Google's generative AI can now analyze hours of video
Gemini, Google’s family of generative AI models, can now analyze longer documents, codebases, videos and audio recordings than before.
During a keynote at the Google I/O 2024 developer conference Tuesday, Google announced the private preview of a new version of Gemini 1.5 Pro, the company’s current flagship model, that can take in up to 2 million tokens. That’s double the previous maximum amount.
At 2 million tokens, the new version of Gemini 1.5 Pro supports the largest input of any commercially available model. The next-largest, Anthropic’s Claude 3, tops out at 1 million tokens.
In the AI field, “tokens” refer to subdivided bits of raw data, like the syllables “fan,” “tas” and “tic” in the word “fantastic.” Two million tokens is equivalent to around 1.4 million words, two hours of video or 22 hours of audio.
Beyond being able to analyze large files, models that can take in more tokens can sometimes achieve improved performance.
Unlike models with small maximum token inputs (otherwise known as context), models such as the 2-million-token-input Gemini 1.5 Pro won’t easily “forget” the content of very recent conversations and veer off topic. Large-context models can also better grasp the flow of data they take in — hypothetically, at least — and generate contextually richer responses.
Developers interested in trying Gemini 1.5 Pro with a 2-million-token context can add their names to the waitlist in Google AI Studio, Google’s generative AI dev tool. (Gemini 1.5 Pro with 1-million-token context launches in general availability across Google’s developer services and surfaces in the next month.)
Beyond the larger context window, Google says that Gemini 1.5 Pro has been “enhanced” over the last few months through algorithmic improvements. It’s better at code generation, logical reasoning and planning, multi-turn conversation, and audio and image understanding, Google says. And in the Gemini API and AI Studio, 1.5 Pro can now reason across audio in addition to images and video — and be “steered” through a capability called system instructions.

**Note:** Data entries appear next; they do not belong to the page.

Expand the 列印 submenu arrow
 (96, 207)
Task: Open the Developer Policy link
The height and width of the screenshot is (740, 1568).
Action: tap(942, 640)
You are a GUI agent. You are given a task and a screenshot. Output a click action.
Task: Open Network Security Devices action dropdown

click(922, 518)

Gemini 1.5 Flash, a faster model
For less demanding applications, Google’s launching in public preview Gemini 1.5 Flash, a “distilled” version of Gemini 1.5 Pro that’s small and efficient model built for “narrow,” “high-frequency” generative AI workloads. Flash — which has up to a 2-million-token context window — is multimodal like Gemini 1.5 Pro, meaning it can analyze audio, video and images as well as text (but it generates only text).
“Gemini Pro is for much more general or complex, often multi-step reasoning tasks,” Josh Woodward, VP of Google Labs, one of Google’s experimental AI divisions, said during a briefing with reporters. “[But] as a developer, you really want to use [Flash] if you care a lot about the speed of the model output.”
Woodward added that Flash is particularly well-suited for tasks such as summarization, chat apps, image and video captioning and data extraction from long documents and tables.
Flash appears to be Google’s answer to small, low-cost models served via APIs like Anthropic’s Claude 3 Haiku. It, along with Gemini 1.5 Pro, is very widely available, now in over 200 countries and territories including the European Economic Area, U.K. and Switzerland. (The 2-million-token context version is gated behind a waitlist, however.)
In another update aimed at cost-conscious devs, all Gemini models, not just Flash, will soon be able to take advantage of a feature called context caching. This lets devs store large amounts of information (say, a knowledge base or database of research papers) in a cache that Gemini models can quickly and relatively cheaply (from a per-usage standpoint) access.
The complimentary Batch API, available in public preview today in Vertex AI, Google’s enterprise-focused generative AI development platform, offers a more cost-effective way to handle workloads such as classification and sentiment analysis, data extraction and description generation, allowing multiple prompts to be sent to Gemini models in a single request.
Another new feature arriving later in the month in preview in Vertex, controlled generation, could lead to further cost savings, Woodward suggests, by allowing users to define Gemini model outputs according to specific formats or schemas (e.g. JSON or XML).
“You’ll be able to send all of your files to the model once and not have to resend them over and over again,” Woodward said. “This should make the long context [in particular] way more useful — and also more affordable.”